*** PROVIDED INFORMATION
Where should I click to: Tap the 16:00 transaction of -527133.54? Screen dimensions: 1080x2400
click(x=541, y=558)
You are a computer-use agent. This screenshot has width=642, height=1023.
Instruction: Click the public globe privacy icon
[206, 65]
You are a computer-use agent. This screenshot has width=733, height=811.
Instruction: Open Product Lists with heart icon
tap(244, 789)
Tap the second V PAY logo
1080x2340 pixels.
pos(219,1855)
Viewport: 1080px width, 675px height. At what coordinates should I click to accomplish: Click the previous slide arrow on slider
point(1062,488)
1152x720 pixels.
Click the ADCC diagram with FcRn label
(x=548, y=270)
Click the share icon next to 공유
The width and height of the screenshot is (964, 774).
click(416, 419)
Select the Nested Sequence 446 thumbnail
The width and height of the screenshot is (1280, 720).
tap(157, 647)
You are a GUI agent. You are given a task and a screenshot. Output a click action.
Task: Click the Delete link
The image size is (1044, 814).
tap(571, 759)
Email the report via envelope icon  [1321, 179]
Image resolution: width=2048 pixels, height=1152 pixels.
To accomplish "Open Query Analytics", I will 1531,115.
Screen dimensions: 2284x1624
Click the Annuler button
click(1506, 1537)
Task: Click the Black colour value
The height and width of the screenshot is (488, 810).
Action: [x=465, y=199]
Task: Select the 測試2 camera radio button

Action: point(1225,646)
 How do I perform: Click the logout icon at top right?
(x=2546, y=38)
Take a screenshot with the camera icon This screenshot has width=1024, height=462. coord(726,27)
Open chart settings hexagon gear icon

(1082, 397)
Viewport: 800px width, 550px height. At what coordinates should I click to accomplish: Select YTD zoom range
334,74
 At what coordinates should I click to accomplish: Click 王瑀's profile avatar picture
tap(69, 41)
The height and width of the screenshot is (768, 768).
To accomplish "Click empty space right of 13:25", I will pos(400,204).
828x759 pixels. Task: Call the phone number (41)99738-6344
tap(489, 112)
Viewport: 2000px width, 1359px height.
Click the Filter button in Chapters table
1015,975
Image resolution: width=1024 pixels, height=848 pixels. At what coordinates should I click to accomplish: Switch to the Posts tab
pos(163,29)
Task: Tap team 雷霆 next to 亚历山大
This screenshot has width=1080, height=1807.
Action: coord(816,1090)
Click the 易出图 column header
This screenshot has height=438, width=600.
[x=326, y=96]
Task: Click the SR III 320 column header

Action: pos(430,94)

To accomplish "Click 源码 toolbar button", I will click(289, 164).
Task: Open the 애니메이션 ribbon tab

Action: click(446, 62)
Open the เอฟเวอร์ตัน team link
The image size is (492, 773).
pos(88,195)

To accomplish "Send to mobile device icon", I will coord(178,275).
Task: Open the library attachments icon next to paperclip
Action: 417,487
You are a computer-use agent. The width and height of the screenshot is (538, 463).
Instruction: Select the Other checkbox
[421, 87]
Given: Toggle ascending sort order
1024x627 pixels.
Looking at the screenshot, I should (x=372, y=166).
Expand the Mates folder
******
### EXERCISE REQUIREMENTS
Report how many lines of the data contain the string "Viewport", with case counting, and give only the number.

### PROBLEM SOLUTION
3